THE BLOG
11/15/2012 11:07 am ET Updated Jan 15, 2013

A Plea to President Obama: Phase Out Pesticides

Dear President Obama,

I am delighted you will govern this country for another four years. I have a favor to ask: phase out pesticides.

Here's why:

I worked for two years on Capitol Hill and 25 for the U.S. Environmental Protection Agency. During that tumultuous era, from the administration of Jimmy Carter to the first administration of George W. Bush, I saw and experienced the decline and near extinction of America's policies for the protection of public health and the environment.

The government in most instances kept the people in the dark but catered to private interests, which even drafted the government's policy.

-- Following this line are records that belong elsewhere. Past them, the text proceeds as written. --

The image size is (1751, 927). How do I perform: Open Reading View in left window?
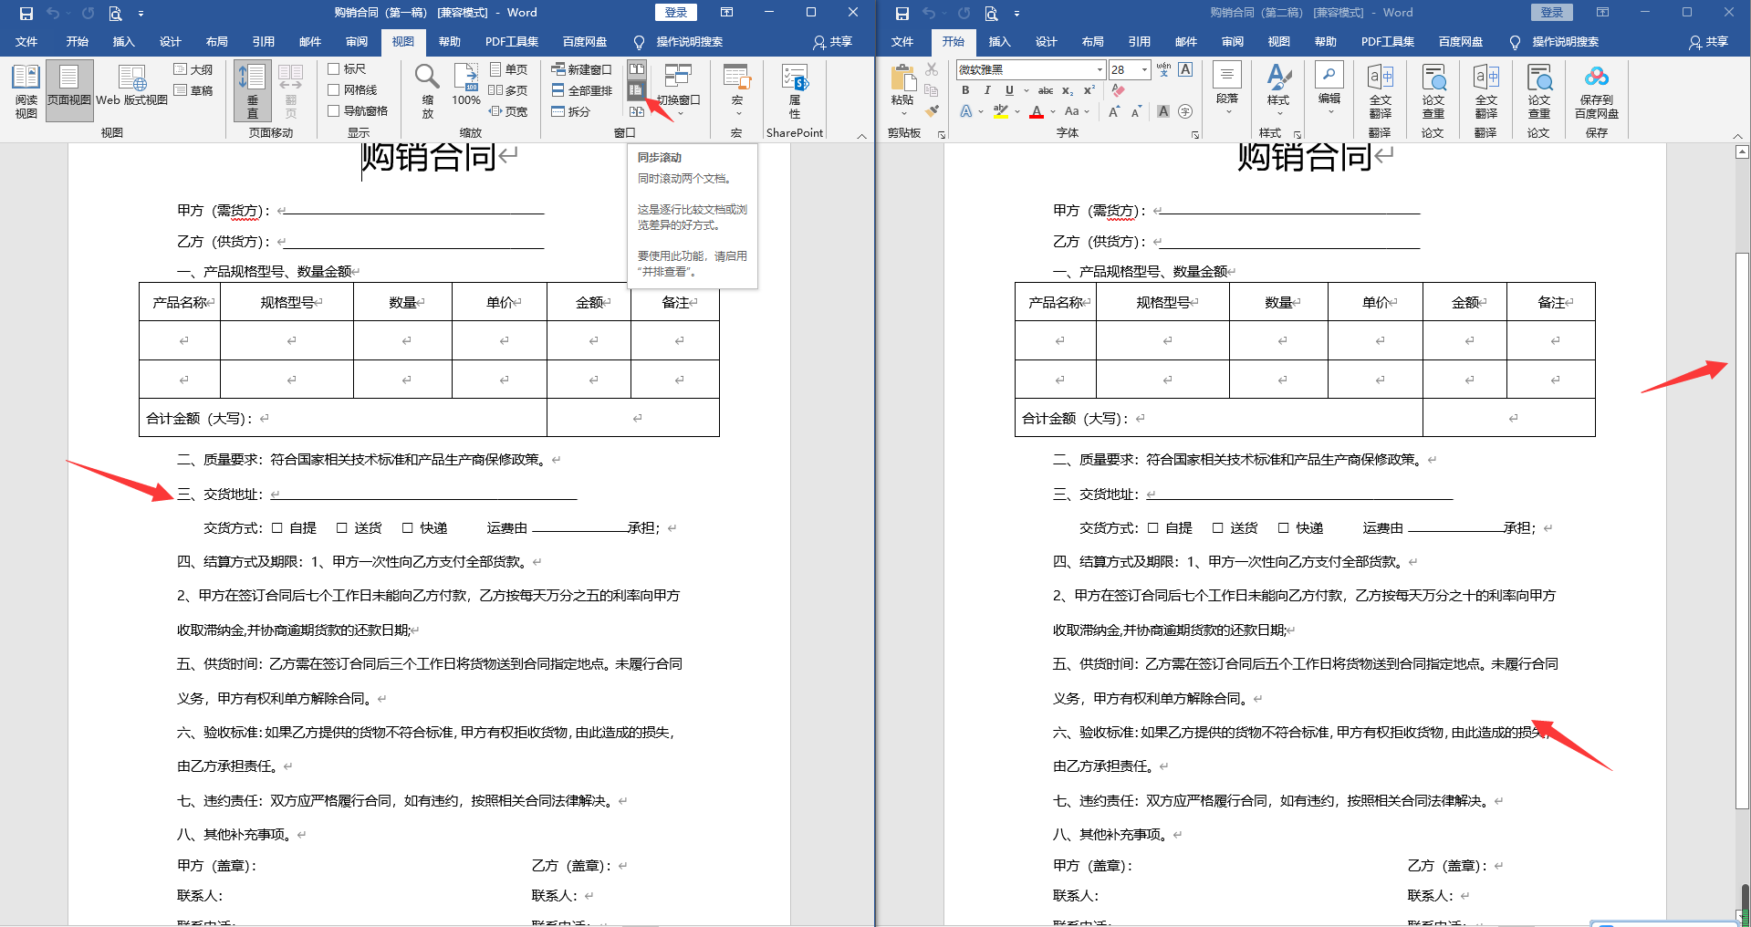point(26,91)
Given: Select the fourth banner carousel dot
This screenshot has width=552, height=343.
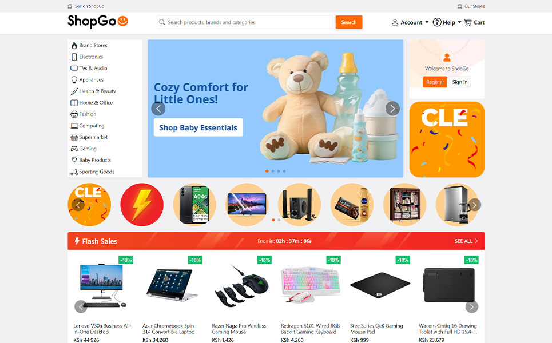Looking at the screenshot, I should click(284, 171).
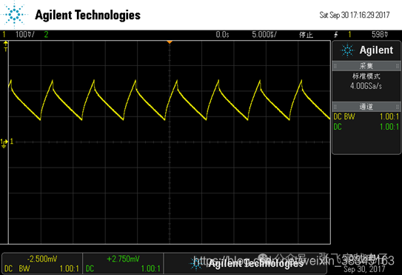Click the green DC 1.00:1 channel row
The height and width of the screenshot is (275, 402).
366,127

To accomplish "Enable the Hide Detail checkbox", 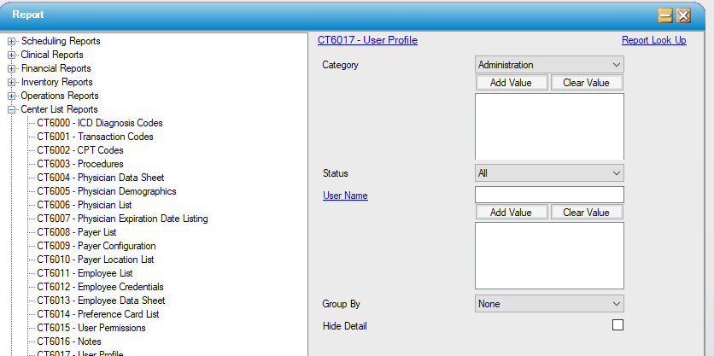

In the case of pesticides, for example, the result of the "regulated" industry-government complex has been deleterious.

By the time EPA came into being in December 1970, America was hooked on petrochemical sprays of staggering amounts, 70 percent of which went to drench the farms and the rest to millions of homes, lawns, schools, golf courses and industrial facilities.

Pesticides are by design killers of life. They are biocides. They are the only hazardous pollutant willfully put into the environment. Some of them are associated with higher rates of cancer; others poison the nervous system; others act like hormones, disrupting the endocrine system, causing sex and developmental abnormalities.

Pesticides also threaten wildlife: forcing some animals and plants to extinction and giving animals diseases and deadly malformations. In fact, pesticides are a clear danger to "protected" endangered species.

According to David Pimentel, professor of entomology at Cornell University, pesticides affect some 720 million birds per year, killing outright 10 percent or 72 million birds each year. In addition, pesticides are killing our honeybees that pollinate a third of our food.

If pesticides are such killers, why has the government been "registering" them, making them "legal" "economic" poisons for more than 70 years?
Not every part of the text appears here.